My First Book of the Year, and unfortunately I have not picked it up since New Years Day. Now that we're back and settled, there will be progress this week.

About to begin//

Phineas Redux by Anthony Trollope
The  #PalliserParty continues! I plan to start the audio version of Book 4 (narrated by Simon Vance, of course) on my walk later today. Audrey and I have been slowly making our way through the six book series. You're welcome to join us!

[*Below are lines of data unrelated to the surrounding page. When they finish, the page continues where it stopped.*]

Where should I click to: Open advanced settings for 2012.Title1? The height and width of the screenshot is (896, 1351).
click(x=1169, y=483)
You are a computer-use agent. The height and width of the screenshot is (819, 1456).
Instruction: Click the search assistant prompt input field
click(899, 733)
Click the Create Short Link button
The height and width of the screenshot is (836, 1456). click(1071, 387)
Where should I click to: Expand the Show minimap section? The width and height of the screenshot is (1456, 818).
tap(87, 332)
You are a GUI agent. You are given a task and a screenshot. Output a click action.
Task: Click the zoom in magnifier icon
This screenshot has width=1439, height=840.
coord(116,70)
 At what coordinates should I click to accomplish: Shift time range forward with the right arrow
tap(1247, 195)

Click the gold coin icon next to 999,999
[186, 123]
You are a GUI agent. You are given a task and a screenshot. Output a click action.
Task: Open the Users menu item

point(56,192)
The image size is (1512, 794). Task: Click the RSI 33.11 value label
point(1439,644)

How was your week? What are you reading today?


Monday, January 1, 2018

First Book of the Year: 2018

Happy New Year! For the fifth year, Sheila at Book Journey is hosting the First Book of the Year event. The idea is simple - just share a photo of you and your first book. Sheila says:
Fifth year.  I LOVE First book so much.  This tradition for me goes further back than the 5 years I have opened up to the reading world here on Book Journey.  I am THRILLED to be doing it again and thank you to those who have messaged me to ask.
The answer is…
Of course we are doing it. 
Here is what First Book is.  The first book of the New Year should be:
A.  A coveted book that you have wanted to read but have just not found the time.
B.  A delicious favorite… one you have read before, but crave to read again.
C.  Really whatever you want it to – it is after all YOUR First Book Of the year.
Make it AWESOME.

This year I selected The Heart's Invisible Furies by John Boyne. Like last year, I decided to begin 2018 with the 2017 release I most regret not reading before the year ended... and even treated myself to a new hardcover edition. The book begins:
Long before we discovered that he had fathered two children by two different women, one in Drimoleague and one in Clonakilty, Father James Monroe stood on the altar of the Church of Our Lady, Star of the Sea, in the parish of Goleen, West Cork, and denounced my mother as a whore.
How's that for an opening line?!  I'm hooked already and plan to spend the rest of the day reading.

Have you chosen your First Book of the Year?